La revolución de la IA no es un fenómeno técnico, sino un proyecto político que redefine el poder, el trabajo y la verdad. La lección rusa es quecuando la transformación estructural llega más rápido que la capacidad institucional y cultural para absorberla, el resultado no es ‘progreso automático’, sino ‘trauma agregado’, captura por élites oportunistas y pérdidas de confianza social. La IA, por magnitud y velocidad, corre ese riesgo si se despliega ‘a choque’ sin salvaguardias. Por ello, Simon Johnson señaló en Behavioral Scientist (2024):

El error es centrarse en la tecnología.
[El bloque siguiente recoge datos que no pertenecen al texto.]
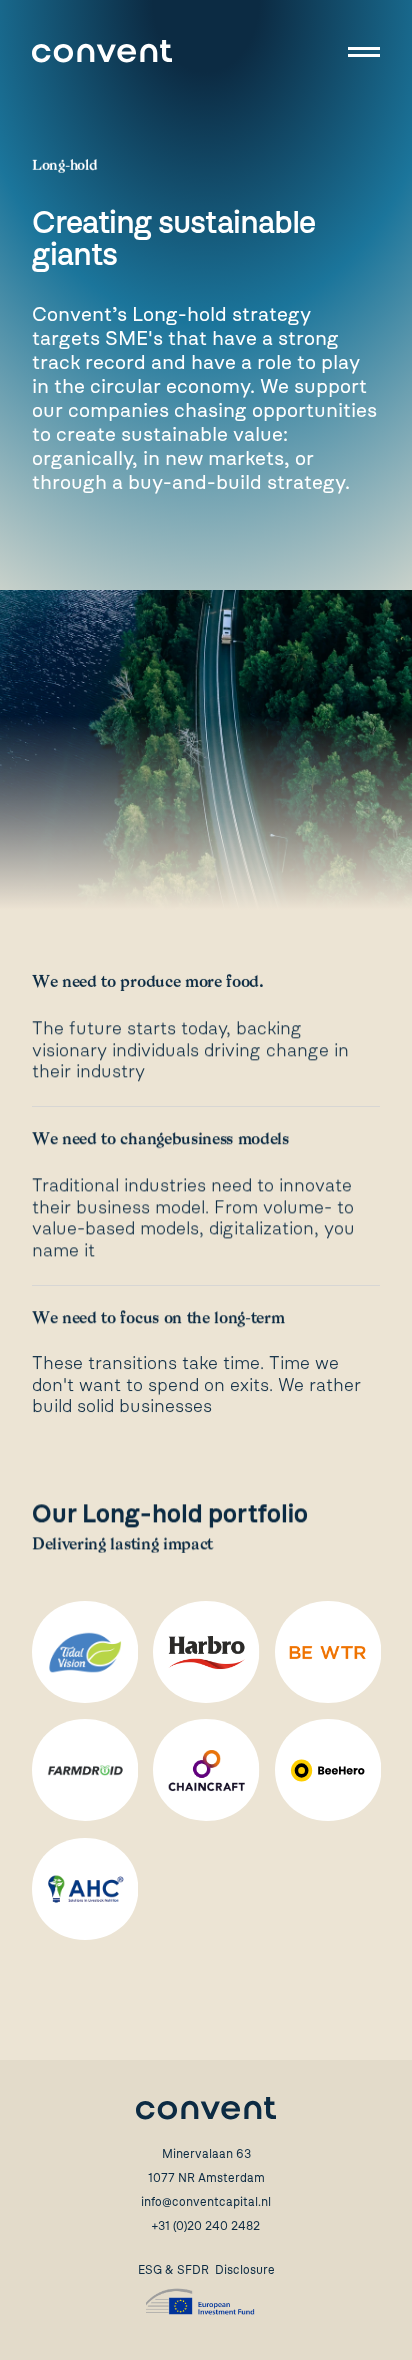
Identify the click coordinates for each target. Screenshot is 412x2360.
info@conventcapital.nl (206, 2202)
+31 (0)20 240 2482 (206, 2226)
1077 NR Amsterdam (206, 2178)
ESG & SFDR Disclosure (206, 2270)
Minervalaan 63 (206, 2154)
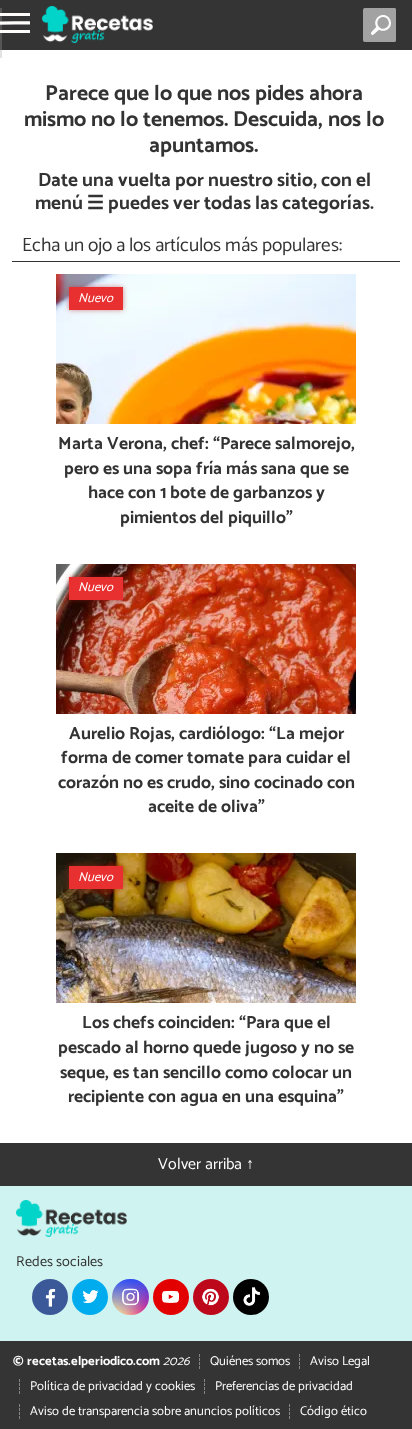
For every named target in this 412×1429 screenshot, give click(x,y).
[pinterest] (211, 1297)
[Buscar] (383, 25)
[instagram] (130, 1297)
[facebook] (50, 1297)
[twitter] (90, 1297)
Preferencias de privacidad (284, 1386)
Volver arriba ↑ (206, 1164)
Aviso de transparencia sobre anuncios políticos (155, 1411)
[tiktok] (251, 1297)
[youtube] (171, 1297)
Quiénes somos (250, 1361)
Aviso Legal (340, 1361)
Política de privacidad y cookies (112, 1386)
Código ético (333, 1411)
La pregunta crucial es: ¿Qué problema queremos resolver? ¿Qué buscamos cambiar en nuestra sociedad?

La prosperidad tecnológica no es un destino inevitable: es una elección deliberada. Los Nobel concluyen: ‘Redirigir la tecnología exige identificar aplicaciones que maximicen beneficios colectivos’. Esto demanda:

  • Desafiar narrativas corporativas que equiparan avance tecnológico con interés público.
  • Priorizar ‘IA potenciadora’ sobre ‘IA sustituidora’.
  • Exigir marcos democráticos que aseguren que la tecnología sirva al bien común.
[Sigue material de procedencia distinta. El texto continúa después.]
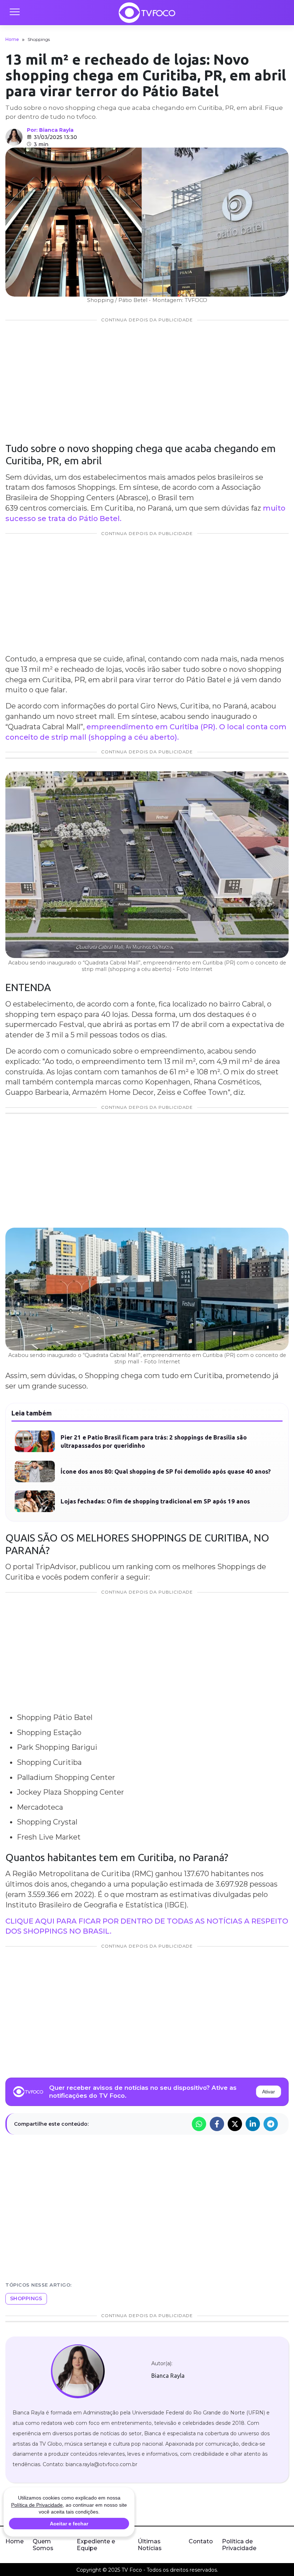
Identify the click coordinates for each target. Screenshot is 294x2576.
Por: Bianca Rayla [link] (50, 130)
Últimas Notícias (150, 2545)
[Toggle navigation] (14, 13)
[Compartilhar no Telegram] (271, 2124)
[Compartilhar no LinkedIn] (253, 2124)
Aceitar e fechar (69, 2523)
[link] (78, 2371)
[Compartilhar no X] (235, 2124)
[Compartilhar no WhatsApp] (199, 2124)
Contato (201, 2541)
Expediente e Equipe (96, 2545)
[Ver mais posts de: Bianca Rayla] (14, 137)
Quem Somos (43, 2545)
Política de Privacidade (239, 2545)
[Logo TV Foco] (147, 12)
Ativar (268, 2091)
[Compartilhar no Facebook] (217, 2124)
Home (12, 39)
Acemoglu advierte: ‘La tecnología no es una fuerza, sino una herramienta. Depende de nosotros decidir si será un instrumento de liberación o de dominio’. Evitar que la actual disrupción tecnológica se convierta en otra ‘pesadilla histórica’ exige un rechazo explícito al dogmatismo acelerado que fracasó en Rusia. La lección es ineludible: sin marcos regulatorios robustos y éticos, gobernanza multilateral efectiva, políticas inclusivas de transición y una priorización absoluta del bienestar humano sobre la eficiencia capitalista descontrolada o la ambición geopolítica, la ‘abundancia’ prometida por la IA corre el riesgo de convertirse, una vez más, en un sueño roto y un trauma colectivo. La historia nos muestra el abismo; depende de nosotros elegir un camino distinto. Si aprendemos de Rusia, evitaremos que la IA sea otro experimento a golpe de shock; si no, repetiremos la pesadilla. La filósofa Adela Cortina autora de ¿Ética o ideología de la inteligencia artificial? (2024), en una entrevista con el diario El País advierte:

La IA es un saber científico-técnico que hay que encaminar en alguna dirección. Si quienes lo controlan son grandes empresas que quieren poder económico o países que quieren poder geopolítico, entonces no queda nada garantizado que sea bien usado.